[Material]
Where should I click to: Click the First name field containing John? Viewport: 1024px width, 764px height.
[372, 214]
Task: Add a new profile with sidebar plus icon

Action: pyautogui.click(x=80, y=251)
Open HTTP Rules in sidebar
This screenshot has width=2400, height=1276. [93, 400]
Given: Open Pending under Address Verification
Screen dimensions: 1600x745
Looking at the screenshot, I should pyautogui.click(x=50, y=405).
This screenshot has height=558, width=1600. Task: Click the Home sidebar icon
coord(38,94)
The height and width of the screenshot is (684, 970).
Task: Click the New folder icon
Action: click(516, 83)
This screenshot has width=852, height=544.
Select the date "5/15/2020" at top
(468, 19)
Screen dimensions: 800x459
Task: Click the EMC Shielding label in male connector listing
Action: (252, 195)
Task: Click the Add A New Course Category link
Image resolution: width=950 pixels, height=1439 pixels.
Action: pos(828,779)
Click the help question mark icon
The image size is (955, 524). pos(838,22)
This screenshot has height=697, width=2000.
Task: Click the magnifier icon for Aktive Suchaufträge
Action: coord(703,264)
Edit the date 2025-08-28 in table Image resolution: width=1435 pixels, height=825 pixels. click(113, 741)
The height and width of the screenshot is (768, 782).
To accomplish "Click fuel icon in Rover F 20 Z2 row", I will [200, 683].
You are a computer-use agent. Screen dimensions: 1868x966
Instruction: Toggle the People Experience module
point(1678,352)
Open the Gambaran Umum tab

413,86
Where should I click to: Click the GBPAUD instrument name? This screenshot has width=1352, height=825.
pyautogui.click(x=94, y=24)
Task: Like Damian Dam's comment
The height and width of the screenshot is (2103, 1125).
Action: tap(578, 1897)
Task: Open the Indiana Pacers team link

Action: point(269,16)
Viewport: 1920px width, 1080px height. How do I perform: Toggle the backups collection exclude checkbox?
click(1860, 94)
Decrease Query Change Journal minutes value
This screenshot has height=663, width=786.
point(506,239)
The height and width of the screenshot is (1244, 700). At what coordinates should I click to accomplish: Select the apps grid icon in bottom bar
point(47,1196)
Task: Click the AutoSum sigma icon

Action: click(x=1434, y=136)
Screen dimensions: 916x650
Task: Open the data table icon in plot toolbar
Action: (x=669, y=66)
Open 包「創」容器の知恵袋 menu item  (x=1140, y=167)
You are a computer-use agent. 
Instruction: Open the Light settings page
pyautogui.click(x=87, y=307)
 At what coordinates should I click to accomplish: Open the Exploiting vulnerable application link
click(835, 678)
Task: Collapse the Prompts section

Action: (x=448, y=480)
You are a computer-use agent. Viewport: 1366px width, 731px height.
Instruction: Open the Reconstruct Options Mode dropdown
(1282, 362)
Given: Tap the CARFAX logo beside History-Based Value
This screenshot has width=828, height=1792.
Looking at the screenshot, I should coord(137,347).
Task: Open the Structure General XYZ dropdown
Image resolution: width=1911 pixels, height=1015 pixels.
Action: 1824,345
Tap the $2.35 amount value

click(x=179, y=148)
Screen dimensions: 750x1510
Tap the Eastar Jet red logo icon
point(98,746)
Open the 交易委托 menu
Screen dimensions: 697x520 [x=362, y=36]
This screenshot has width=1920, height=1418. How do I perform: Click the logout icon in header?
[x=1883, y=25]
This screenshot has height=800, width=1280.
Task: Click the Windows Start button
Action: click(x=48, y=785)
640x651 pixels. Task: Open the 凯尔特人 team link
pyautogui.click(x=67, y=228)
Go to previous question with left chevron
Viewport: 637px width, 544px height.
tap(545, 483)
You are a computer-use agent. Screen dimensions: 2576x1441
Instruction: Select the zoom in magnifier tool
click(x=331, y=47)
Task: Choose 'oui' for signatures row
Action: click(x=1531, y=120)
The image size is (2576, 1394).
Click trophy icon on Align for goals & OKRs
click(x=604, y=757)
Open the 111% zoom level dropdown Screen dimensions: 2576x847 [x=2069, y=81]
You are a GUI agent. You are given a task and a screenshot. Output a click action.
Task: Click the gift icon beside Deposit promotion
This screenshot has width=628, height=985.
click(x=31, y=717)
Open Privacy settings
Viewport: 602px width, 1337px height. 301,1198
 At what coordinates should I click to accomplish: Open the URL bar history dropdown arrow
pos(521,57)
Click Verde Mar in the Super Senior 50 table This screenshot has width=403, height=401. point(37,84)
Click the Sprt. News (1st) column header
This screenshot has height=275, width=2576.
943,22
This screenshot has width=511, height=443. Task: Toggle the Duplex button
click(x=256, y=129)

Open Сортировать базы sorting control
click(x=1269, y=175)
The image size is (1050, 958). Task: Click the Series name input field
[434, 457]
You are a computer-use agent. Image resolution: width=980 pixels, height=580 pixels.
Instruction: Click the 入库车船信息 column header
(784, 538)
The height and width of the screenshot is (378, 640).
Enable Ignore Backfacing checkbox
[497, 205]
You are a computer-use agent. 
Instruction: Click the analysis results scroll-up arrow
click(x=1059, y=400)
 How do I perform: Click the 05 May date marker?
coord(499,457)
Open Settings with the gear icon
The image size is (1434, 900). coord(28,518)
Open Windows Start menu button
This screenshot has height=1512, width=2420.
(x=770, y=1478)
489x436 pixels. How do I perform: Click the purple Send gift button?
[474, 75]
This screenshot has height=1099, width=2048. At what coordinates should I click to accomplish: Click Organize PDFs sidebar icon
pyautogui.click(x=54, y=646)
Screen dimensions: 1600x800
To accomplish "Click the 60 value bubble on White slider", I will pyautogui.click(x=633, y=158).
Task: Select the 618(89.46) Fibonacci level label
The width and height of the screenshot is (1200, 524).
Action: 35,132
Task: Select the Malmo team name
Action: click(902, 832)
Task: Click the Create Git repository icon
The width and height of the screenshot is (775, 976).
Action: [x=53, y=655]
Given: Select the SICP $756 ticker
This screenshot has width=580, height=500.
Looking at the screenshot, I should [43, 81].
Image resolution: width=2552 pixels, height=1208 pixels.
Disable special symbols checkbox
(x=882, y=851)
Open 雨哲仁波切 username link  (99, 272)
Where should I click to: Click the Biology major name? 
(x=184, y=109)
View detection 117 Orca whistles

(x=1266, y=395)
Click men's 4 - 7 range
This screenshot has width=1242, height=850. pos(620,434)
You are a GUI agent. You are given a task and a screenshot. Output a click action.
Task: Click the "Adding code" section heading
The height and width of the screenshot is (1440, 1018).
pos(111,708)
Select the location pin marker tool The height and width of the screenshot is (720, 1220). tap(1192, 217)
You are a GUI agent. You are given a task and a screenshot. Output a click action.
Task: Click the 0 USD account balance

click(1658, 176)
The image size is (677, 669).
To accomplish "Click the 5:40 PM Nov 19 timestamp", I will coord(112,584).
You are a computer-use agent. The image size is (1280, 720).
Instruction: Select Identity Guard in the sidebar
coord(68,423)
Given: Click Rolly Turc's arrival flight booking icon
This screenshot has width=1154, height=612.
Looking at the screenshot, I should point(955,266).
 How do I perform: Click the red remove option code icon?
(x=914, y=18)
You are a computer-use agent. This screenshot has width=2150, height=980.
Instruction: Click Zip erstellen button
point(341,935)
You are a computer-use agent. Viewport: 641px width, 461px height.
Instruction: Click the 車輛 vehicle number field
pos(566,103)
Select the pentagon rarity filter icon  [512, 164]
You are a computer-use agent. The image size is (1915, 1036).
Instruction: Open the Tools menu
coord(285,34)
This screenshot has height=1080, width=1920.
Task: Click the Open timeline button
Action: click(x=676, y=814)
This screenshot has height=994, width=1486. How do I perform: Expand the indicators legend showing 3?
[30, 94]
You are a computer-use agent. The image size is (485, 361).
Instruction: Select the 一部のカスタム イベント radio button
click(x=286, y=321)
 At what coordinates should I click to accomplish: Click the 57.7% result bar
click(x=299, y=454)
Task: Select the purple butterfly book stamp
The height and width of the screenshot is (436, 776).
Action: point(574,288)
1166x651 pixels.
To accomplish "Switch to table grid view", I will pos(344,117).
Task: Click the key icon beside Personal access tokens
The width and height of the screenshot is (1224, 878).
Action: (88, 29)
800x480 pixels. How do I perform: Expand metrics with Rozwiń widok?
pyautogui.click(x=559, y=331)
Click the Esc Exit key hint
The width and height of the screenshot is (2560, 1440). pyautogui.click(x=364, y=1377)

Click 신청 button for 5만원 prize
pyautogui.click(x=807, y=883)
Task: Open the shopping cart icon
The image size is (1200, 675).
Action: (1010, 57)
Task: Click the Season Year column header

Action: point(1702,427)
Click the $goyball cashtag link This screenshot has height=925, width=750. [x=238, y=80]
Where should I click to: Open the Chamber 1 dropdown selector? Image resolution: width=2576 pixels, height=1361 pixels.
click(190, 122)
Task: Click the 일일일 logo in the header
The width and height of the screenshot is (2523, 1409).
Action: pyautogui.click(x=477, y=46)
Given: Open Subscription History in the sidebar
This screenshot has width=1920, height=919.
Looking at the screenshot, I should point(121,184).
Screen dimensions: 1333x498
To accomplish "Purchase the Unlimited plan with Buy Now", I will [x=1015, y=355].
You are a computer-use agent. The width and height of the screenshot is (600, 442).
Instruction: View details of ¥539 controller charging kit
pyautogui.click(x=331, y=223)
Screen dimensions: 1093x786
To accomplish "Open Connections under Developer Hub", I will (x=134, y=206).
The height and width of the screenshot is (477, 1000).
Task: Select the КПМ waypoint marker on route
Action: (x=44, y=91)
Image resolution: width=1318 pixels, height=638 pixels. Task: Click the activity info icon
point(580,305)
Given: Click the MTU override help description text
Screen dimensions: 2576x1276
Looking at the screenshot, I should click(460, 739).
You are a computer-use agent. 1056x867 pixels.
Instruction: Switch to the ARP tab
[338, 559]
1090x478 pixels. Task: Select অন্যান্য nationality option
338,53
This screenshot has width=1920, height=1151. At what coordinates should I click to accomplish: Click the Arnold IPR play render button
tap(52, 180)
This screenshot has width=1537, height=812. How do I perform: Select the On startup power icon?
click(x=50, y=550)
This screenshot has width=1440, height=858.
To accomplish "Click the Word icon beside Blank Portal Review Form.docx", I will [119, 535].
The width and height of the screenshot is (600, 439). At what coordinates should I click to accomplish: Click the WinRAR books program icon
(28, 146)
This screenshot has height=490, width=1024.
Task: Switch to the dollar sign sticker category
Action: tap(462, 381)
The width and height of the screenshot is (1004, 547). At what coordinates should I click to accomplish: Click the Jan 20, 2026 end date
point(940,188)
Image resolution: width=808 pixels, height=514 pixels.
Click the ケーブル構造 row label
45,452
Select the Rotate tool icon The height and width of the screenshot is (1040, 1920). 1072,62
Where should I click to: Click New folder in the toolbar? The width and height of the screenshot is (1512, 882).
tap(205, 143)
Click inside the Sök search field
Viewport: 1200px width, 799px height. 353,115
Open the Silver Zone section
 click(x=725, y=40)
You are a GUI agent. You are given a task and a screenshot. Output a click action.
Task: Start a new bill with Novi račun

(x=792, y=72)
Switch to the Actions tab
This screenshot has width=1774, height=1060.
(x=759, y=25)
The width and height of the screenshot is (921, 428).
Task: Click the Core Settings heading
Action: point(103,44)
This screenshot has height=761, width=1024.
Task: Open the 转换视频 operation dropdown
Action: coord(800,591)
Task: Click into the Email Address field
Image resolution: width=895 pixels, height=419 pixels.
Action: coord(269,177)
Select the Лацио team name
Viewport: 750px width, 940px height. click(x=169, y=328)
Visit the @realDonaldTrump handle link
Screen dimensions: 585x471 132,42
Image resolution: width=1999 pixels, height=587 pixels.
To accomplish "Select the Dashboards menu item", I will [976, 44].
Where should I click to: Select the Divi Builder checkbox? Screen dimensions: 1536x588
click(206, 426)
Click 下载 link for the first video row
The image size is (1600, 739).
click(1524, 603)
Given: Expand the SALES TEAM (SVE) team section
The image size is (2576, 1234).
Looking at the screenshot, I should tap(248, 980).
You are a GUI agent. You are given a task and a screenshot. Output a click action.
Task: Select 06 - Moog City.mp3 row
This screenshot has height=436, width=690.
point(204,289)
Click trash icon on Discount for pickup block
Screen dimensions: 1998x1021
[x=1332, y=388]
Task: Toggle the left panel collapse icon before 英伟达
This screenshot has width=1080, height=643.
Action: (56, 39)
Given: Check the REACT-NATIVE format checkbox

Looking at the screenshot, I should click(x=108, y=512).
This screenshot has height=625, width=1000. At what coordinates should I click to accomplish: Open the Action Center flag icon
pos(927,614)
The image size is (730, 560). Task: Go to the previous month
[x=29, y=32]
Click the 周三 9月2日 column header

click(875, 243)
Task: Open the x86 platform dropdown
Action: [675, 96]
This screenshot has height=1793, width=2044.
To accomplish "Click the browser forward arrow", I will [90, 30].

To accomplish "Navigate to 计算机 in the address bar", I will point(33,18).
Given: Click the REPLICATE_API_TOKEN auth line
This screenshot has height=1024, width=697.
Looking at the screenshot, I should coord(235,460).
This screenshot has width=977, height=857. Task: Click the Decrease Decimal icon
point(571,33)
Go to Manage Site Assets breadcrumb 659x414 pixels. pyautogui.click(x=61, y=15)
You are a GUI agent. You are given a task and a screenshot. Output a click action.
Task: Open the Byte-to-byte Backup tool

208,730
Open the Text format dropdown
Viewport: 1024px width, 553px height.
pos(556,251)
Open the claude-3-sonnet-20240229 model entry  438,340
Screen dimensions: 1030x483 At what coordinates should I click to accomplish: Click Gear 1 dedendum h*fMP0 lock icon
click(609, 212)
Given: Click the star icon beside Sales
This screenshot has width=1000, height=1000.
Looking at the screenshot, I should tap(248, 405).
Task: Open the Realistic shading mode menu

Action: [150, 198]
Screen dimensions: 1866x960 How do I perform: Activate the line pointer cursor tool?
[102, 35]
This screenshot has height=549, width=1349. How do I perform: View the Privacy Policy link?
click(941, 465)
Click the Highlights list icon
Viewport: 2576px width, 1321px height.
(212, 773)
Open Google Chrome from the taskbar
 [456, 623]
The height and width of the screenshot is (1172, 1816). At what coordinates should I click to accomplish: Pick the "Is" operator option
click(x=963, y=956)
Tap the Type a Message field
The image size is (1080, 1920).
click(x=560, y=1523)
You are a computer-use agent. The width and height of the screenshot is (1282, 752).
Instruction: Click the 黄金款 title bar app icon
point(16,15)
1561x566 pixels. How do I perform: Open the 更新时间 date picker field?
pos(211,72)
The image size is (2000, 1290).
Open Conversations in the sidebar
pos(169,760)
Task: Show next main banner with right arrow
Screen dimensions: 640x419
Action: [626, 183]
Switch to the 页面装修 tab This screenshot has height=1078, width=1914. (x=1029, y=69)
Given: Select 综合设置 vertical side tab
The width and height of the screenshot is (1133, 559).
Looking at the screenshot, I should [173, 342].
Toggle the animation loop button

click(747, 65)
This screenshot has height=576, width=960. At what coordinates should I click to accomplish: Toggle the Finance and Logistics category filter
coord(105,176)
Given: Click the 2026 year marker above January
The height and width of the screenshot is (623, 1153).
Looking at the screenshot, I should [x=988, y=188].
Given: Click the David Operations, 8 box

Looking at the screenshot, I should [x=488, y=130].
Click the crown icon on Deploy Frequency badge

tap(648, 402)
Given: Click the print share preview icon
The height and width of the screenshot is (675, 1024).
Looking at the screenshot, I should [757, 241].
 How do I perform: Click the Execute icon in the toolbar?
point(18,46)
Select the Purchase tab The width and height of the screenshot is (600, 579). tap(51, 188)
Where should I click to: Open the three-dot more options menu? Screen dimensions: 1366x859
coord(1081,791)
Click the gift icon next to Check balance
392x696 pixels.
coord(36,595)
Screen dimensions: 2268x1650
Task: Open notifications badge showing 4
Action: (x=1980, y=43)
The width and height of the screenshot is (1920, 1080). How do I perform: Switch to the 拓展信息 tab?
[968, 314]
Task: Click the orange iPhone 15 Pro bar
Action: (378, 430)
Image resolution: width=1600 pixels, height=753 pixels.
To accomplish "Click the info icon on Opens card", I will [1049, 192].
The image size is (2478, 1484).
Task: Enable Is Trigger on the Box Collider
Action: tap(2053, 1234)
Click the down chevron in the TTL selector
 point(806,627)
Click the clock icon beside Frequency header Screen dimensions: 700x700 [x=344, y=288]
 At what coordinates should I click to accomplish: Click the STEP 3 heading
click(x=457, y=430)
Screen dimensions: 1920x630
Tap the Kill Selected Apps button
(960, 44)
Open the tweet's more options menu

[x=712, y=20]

[What you need to do]
Convert the stretch of the listing from the line containing "How do I perform: Click the Execute" through the end of the listing into a numbered list, omitting blank lines.

[Written reply]
1.  How do I perform: Click the Execute icon in the toolbar?
2. point(18,46)
3. Select the Purchase tab The width and height of the screenshot is (600, 579). tap(51, 188)
4. Where should I click to: Open the three-dot more options menu? Screen dimensions: 1366x859
5. coord(1081,791)
6. Click the gift icon next to Check balance
7. 392x696 pixels.
8. coord(36,595)
9. Screen dimensions: 2268x1650
10. Task: Open notifications badge showing 4
11. Action: (x=1980, y=43)
12. The width and height of the screenshot is (1920, 1080). How do I perform: Switch to the 拓展信息 tab?
13. [968, 314]
14. Task: Click the orange iPhone 15 Pro bar
15. Action: (378, 430)
16. Image resolution: width=1600 pixels, height=753 pixels.
17. To accomplish "Click the info icon on Opens card", I will [1049, 192].
18. The image size is (2478, 1484).
19. Task: Enable Is Trigger on the Box Collider
20. Action: tap(2053, 1234)
21. Click the down chevron in the TTL selector
22.  point(806,627)
23. Click the clock icon beside Frequency header Screen dimensions: 700x700 [x=344, y=288]
24.  At what coordinates should I click to accomplish: Click the STEP 3 heading
25. click(x=457, y=430)
26. Screen dimensions: 1920x630
27. Tap the Kill Selected Apps button
28. (960, 44)
29. Open the tweet's more options menu
30. [x=712, y=20]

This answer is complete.